D3 superiority: the evidence base
Heaney et al. (2011) conducted a controlled trial in 33 healthy adults comparing single doses of 50,000 IU of D2 vs D3 [1]. D3 produced a peak serum 25(OH)D that was 87% higher than D2, and the area under the curve over 28 days was approximately three times greater. The biological explanation lies in differential binding affinity: D3 binds more effectively to vitamin D-binding protein (DBP) in circulation and is preferentially 25-hydroxylated in the liver. D2 also produces 25(OH)D2, which has a shorter circulating half-life (approximately 13-15 days vs. 25 days for 25(OH)D3) and may not be measured equally well by all commercial assays, leading to underestimation of status when D2 is the supplemental form.
Safety and toxicity
Vitamin D toxicity is rare and has not been reported at daily intakes below 10,000 IU in adults [2][3]. Toxicity manifests as hypercalcemia, with symptoms including nausea, vomiting, weakness, and kidney damage. Most documented cases involve prolonged daily intake exceeding 40,000-50,000 IU or industrial manufacturing errors in supplement potency.

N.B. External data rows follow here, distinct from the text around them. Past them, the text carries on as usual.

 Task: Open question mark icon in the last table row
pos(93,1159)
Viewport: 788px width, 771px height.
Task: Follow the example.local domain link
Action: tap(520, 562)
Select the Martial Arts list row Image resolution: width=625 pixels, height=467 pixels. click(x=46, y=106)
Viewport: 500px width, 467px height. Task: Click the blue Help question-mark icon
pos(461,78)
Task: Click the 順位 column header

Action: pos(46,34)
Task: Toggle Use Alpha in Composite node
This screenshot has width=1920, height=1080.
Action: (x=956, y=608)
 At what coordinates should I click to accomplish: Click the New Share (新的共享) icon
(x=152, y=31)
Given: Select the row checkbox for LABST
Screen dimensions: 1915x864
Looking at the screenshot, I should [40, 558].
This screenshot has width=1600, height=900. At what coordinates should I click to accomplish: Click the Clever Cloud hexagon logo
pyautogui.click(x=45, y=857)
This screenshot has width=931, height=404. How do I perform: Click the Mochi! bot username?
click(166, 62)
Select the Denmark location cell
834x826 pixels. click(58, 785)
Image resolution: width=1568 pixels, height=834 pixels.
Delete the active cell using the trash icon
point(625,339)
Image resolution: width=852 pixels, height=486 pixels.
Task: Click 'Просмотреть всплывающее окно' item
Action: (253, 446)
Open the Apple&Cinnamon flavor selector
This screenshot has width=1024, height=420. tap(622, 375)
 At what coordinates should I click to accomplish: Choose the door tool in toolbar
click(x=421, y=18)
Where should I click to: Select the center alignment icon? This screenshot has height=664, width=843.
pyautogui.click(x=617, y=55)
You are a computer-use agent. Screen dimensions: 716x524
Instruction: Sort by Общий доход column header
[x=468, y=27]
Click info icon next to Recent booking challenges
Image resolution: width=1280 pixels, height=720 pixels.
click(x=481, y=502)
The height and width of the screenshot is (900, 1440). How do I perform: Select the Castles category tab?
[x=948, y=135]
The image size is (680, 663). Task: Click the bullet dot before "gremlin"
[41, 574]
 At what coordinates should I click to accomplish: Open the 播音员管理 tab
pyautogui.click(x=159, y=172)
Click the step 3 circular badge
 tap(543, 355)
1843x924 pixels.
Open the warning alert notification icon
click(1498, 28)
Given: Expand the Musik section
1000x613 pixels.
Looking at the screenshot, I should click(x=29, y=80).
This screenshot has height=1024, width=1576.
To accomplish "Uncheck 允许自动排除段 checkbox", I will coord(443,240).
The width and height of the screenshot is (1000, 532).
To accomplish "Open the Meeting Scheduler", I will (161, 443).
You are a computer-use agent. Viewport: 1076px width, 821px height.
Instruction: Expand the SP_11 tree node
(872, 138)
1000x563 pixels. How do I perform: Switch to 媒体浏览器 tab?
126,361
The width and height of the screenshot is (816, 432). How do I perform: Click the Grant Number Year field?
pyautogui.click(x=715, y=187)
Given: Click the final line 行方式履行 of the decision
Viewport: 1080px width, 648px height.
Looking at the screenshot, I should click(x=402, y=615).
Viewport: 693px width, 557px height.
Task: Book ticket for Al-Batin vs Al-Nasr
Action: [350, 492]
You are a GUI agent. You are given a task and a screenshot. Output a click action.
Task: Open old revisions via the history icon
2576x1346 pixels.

The Autier et al. (2017) systematic review in the Lancet examined 83 meta-analyses and 30 subsequent RCTs and concluded that while vitamin D supplementation corrects deficiency states, evidence for benefits beyond skeletal health in vitamin D-replete populations remains limited [5]. This finding is important for clinical practice: supplementation is most impactful for individuals who are actually deficient, rather than as a universal pharmacological intervention.
The intermittent dosing problem
The Bischoff-Ferrari et al. (2016) trial randomized 200 community-dwelling adults aged 70 and older to receive monthly doses of either 24,000 IU or 60,000 IU of vitamin D3 for one year [4]. The high-dose group achieved higher mean 25(OH)D levels (45 vs. 37 ng/mL) but had a significantly higher rate of falls (66.9% vs. 47.9%, p=0.048). This finding replicated concerns from earlier bolus-dosing trials and reinforced that physiological daily doses (1,000-4,000 IU) are preferable to pharmacological intermittent loading.
Practical supplementation protocol
Based on the totality of evidence [1][2][3][4][5], a reasonable approach for most adults is:
- Test: Get a baseline 25(OH)D level, ideally in late winter when levels are lowest.
- Supplement with D3: 1,000-2,000 IU daily for maintenance if levels are above 30 ng/mL. For deficiency (below 20 ng/mL), the Endocrine Society recommends 50,000 IU weekly for 8 weeks as a loading dose, followed by 1,500-2,000 IU daily for maintenance [2].
- Take with fat: Co-ingestion with a fat-containing meal increases absorption by approximately 50%.
- Retest after 3 months: Confirm levels have reached the target range of 30-50 ng/mL.
- Consider cofactors: Adequate magnesium is required for vitamin D metabolism. Vitamin K2 may complement vitamin D's effects on calcium metabolism, though RCT evidence for the combination is still developing.